__ASSIGNMENT__
Output all the data below verbatim.

__RECORDS SHOWN__
######

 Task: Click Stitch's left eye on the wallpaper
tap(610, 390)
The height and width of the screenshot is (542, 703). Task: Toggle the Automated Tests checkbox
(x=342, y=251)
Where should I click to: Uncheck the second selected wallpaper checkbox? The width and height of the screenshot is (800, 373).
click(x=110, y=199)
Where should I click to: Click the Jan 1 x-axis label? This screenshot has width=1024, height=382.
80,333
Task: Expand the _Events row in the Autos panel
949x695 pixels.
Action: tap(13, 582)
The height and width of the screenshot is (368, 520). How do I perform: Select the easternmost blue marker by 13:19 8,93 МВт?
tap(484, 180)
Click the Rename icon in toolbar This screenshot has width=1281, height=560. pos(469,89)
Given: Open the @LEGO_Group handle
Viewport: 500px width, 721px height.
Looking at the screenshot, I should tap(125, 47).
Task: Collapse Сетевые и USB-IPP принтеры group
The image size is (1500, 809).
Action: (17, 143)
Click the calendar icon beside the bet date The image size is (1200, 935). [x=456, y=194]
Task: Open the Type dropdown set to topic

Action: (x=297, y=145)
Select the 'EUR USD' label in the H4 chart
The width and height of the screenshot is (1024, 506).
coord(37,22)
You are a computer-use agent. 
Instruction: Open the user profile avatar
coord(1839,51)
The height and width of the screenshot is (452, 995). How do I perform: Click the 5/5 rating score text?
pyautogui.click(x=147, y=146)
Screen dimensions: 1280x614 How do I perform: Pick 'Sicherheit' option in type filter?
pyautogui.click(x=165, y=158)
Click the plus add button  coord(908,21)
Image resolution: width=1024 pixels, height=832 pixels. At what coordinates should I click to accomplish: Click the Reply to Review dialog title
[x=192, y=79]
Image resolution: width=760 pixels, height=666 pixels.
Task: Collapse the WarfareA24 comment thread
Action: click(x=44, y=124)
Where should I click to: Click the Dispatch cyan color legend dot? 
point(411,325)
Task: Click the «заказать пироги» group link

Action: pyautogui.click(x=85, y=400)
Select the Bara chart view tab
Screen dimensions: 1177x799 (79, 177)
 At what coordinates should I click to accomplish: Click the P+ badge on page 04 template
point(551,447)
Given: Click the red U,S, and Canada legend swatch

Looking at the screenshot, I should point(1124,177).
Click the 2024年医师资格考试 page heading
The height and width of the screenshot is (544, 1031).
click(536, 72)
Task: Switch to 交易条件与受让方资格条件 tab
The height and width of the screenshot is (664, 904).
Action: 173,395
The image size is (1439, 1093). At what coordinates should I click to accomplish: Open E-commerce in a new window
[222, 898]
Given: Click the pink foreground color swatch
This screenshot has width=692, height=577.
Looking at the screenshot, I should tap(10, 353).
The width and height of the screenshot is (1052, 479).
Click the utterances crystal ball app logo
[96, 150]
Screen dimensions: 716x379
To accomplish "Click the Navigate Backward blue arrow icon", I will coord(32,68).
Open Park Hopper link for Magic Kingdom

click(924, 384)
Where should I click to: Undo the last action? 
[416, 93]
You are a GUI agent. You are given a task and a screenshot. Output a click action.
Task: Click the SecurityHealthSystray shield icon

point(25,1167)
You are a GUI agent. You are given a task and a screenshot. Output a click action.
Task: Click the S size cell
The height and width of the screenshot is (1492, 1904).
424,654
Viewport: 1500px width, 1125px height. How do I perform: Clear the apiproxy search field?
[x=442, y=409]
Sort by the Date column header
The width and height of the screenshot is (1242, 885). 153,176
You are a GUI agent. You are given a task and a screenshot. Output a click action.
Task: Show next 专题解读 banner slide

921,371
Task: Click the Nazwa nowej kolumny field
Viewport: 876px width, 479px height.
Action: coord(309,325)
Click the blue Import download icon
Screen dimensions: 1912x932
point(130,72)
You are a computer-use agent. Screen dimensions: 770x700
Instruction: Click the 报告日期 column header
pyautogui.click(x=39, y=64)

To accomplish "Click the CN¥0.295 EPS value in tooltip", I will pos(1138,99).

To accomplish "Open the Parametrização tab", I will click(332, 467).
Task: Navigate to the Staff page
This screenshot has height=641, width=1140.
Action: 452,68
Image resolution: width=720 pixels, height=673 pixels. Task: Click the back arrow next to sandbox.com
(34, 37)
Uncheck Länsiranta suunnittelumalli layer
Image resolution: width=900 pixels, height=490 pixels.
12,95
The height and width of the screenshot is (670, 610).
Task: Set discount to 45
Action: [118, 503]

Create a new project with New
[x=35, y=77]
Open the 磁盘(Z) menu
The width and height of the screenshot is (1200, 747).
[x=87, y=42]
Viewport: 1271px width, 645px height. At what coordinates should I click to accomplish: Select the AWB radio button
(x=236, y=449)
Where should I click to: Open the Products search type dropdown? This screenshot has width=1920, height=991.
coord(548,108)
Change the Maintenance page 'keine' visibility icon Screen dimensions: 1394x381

######

__SOLUTION__
 Task: Click Stitch's left eye on the wallpaper
tap(610, 390)
The height and width of the screenshot is (542, 703). Task: Toggle the Automated Tests checkbox
(x=342, y=251)
Where should I click to: Uncheck the second selected wallpaper checkbox? The width and height of the screenshot is (800, 373).
click(x=110, y=199)
Where should I click to: Click the Jan 1 x-axis label? This screenshot has width=1024, height=382.
80,333
Task: Expand the _Events row in the Autos panel
949x695 pixels.
Action: tap(13, 582)
The height and width of the screenshot is (368, 520). How do I perform: Select the easternmost blue marker by 13:19 8,93 МВт?
tap(484, 180)
Click the Rename icon in toolbar This screenshot has width=1281, height=560. pos(469,89)
Given: Open the @LEGO_Group handle
Viewport: 500px width, 721px height.
Looking at the screenshot, I should tap(125, 47).
Task: Collapse Сетевые и USB-IPP принтеры group
The image size is (1500, 809).
Action: (17, 143)
Click the calendar icon beside the bet date The image size is (1200, 935). [x=456, y=194]
Task: Open the Type dropdown set to topic

Action: (x=297, y=145)
Select the 'EUR USD' label in the H4 chart
The width and height of the screenshot is (1024, 506).
coord(37,22)
You are a computer-use agent. 
Instruction: Open the user profile avatar
coord(1839,51)
The height and width of the screenshot is (452, 995). How do I perform: Click the 5/5 rating score text?
pyautogui.click(x=147, y=146)
Screen dimensions: 1280x614 How do I perform: Pick 'Sicherheit' option in type filter?
pyautogui.click(x=165, y=158)
Click the plus add button  coord(908,21)
Image resolution: width=1024 pixels, height=832 pixels. At what coordinates should I click to accomplish: Click the Reply to Review dialog title
[x=192, y=79]
Image resolution: width=760 pixels, height=666 pixels.
Task: Collapse the WarfareA24 comment thread
Action: click(x=44, y=124)
Where should I click to: Click the Dispatch cyan color legend dot? 
point(411,325)
Task: Click the «заказать пироги» group link

Action: pyautogui.click(x=85, y=400)
Select the Bara chart view tab
Screen dimensions: 1177x799 (79, 177)
 At what coordinates should I click to accomplish: Click the P+ badge on page 04 template
point(551,447)
Given: Click the red U,S, and Canada legend swatch

Looking at the screenshot, I should point(1124,177).
Click the 2024年医师资格考试 page heading
The height and width of the screenshot is (544, 1031).
click(536, 72)
Task: Switch to 交易条件与受让方资格条件 tab
The height and width of the screenshot is (664, 904).
Action: 173,395
The image size is (1439, 1093). At what coordinates should I click to accomplish: Open E-commerce in a new window
[222, 898]
Given: Click the pink foreground color swatch
This screenshot has width=692, height=577.
Looking at the screenshot, I should tap(10, 353).
The width and height of the screenshot is (1052, 479).
Click the utterances crystal ball app logo
[96, 150]
Screen dimensions: 716x379
To accomplish "Click the Navigate Backward blue arrow icon", I will coord(32,68).
Open Park Hopper link for Magic Kingdom

click(924, 384)
Where should I click to: Undo the last action? 
[416, 93]
You are a GUI agent. You are given a task and a screenshot. Output a click action.
Task: Click the SecurityHealthSystray shield icon

point(25,1167)
You are a GUI agent. You are given a task and a screenshot. Output a click action.
Task: Click the S size cell
The height and width of the screenshot is (1492, 1904).
424,654
Viewport: 1500px width, 1125px height. How do I perform: Clear the apiproxy search field?
[x=442, y=409]
Sort by the Date column header
The width and height of the screenshot is (1242, 885). 153,176
You are a GUI agent. You are given a task and a screenshot. Output a click action.
Task: Show next 专题解读 banner slide

921,371
Task: Click the Nazwa nowej kolumny field
Viewport: 876px width, 479px height.
Action: coord(309,325)
Click the blue Import download icon
Screen dimensions: 1912x932
point(130,72)
You are a computer-use agent. Screen dimensions: 770x700
Instruction: Click the 报告日期 column header
pyautogui.click(x=39, y=64)

To accomplish "Click the CN¥0.295 EPS value in tooltip", I will pos(1138,99).

To accomplish "Open the Parametrização tab", I will click(332, 467).
Task: Navigate to the Staff page
This screenshot has height=641, width=1140.
Action: 452,68
Image resolution: width=720 pixels, height=673 pixels. Task: Click the back arrow next to sandbox.com
(34, 37)
Uncheck Länsiranta suunnittelumalli layer
Image resolution: width=900 pixels, height=490 pixels.
12,95
The height and width of the screenshot is (670, 610).
Task: Set discount to 45
Action: [118, 503]

Create a new project with New
[x=35, y=77]
Open the 磁盘(Z) menu
The width and height of the screenshot is (1200, 747).
[x=87, y=42]
Viewport: 1271px width, 645px height. At what coordinates should I click to accomplish: Select the AWB radio button
(x=236, y=449)
Where should I click to: Open the Products search type dropdown? This screenshot has width=1920, height=991.
coord(548,108)
Change the Maintenance page 'keine' visibility icon Screen dimensions: 1394x381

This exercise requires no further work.